Your answer should be only the lines below from the one with "Click the date 08/12/2021" to the one with "Task: Click Edward", repeated exactly, ends included.

──────────────────────────────

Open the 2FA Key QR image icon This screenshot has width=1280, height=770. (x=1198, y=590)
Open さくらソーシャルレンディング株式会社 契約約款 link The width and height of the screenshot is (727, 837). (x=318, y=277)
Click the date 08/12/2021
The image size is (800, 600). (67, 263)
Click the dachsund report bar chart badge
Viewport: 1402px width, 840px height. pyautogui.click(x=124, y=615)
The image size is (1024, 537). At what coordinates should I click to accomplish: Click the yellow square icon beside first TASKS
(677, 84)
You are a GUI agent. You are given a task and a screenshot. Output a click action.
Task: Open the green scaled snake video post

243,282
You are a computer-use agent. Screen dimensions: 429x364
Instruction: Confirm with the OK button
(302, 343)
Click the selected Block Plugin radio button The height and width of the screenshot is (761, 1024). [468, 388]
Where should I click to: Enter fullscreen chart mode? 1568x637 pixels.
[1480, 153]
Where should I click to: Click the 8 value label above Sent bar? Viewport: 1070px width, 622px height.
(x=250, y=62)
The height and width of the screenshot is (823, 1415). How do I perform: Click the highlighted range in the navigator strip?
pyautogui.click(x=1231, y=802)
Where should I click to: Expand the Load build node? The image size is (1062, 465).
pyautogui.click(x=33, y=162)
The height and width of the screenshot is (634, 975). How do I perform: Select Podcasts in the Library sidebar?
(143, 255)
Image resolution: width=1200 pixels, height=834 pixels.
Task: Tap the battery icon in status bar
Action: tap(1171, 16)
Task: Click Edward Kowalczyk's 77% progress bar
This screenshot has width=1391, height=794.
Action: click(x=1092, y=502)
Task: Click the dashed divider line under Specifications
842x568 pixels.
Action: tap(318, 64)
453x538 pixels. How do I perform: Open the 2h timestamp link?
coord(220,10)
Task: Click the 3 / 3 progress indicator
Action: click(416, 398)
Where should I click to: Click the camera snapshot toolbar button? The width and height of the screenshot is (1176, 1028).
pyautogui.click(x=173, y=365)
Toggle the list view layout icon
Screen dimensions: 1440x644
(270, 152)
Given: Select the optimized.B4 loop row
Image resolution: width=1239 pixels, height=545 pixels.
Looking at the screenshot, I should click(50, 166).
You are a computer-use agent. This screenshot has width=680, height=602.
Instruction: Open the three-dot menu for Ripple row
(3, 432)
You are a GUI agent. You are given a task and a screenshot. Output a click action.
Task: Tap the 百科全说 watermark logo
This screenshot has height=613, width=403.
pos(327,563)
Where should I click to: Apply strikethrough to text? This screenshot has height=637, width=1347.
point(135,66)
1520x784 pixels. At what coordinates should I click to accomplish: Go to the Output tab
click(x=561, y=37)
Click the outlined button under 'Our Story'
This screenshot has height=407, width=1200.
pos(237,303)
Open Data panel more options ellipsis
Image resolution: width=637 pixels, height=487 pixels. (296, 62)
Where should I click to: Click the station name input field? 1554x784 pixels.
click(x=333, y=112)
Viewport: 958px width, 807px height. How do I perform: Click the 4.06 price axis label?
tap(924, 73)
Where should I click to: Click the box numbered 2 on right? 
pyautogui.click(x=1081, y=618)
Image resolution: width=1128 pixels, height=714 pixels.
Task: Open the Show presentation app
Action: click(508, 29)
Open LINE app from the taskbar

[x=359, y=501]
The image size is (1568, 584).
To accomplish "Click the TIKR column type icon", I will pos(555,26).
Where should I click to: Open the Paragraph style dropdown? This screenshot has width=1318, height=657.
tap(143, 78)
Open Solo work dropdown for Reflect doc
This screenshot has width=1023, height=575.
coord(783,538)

──────────────────────────────

• **Task solution**:
Click the date 08/12/2021
The image size is (800, 600). (67, 263)
Click the dachsund report bar chart badge
Viewport: 1402px width, 840px height. pyautogui.click(x=124, y=615)
The image size is (1024, 537). At what coordinates should I click to accomplish: Click the yellow square icon beside first TASKS
(677, 84)
You are a GUI agent. You are given a task and a screenshot. Output a click action.
Task: Open the green scaled snake video post

243,282
You are a computer-use agent. Screen dimensions: 429x364
Instruction: Confirm with the OK button
(302, 343)
Click the selected Block Plugin radio button The height and width of the screenshot is (761, 1024). [468, 388]
Where should I click to: Enter fullscreen chart mode? 1568x637 pixels.
[1480, 153]
Where should I click to: Click the 8 value label above Sent bar? Viewport: 1070px width, 622px height.
(x=250, y=62)
The height and width of the screenshot is (823, 1415). How do I perform: Click the highlighted range in the navigator strip?
pyautogui.click(x=1231, y=802)
Where should I click to: Expand the Load build node? The image size is (1062, 465).
pyautogui.click(x=33, y=162)
The height and width of the screenshot is (634, 975). How do I perform: Select Podcasts in the Library sidebar?
(143, 255)
Image resolution: width=1200 pixels, height=834 pixels.
Task: Tap the battery icon in status bar
Action: tap(1171, 16)
Task: Click Edward Kowalczyk's 77% progress bar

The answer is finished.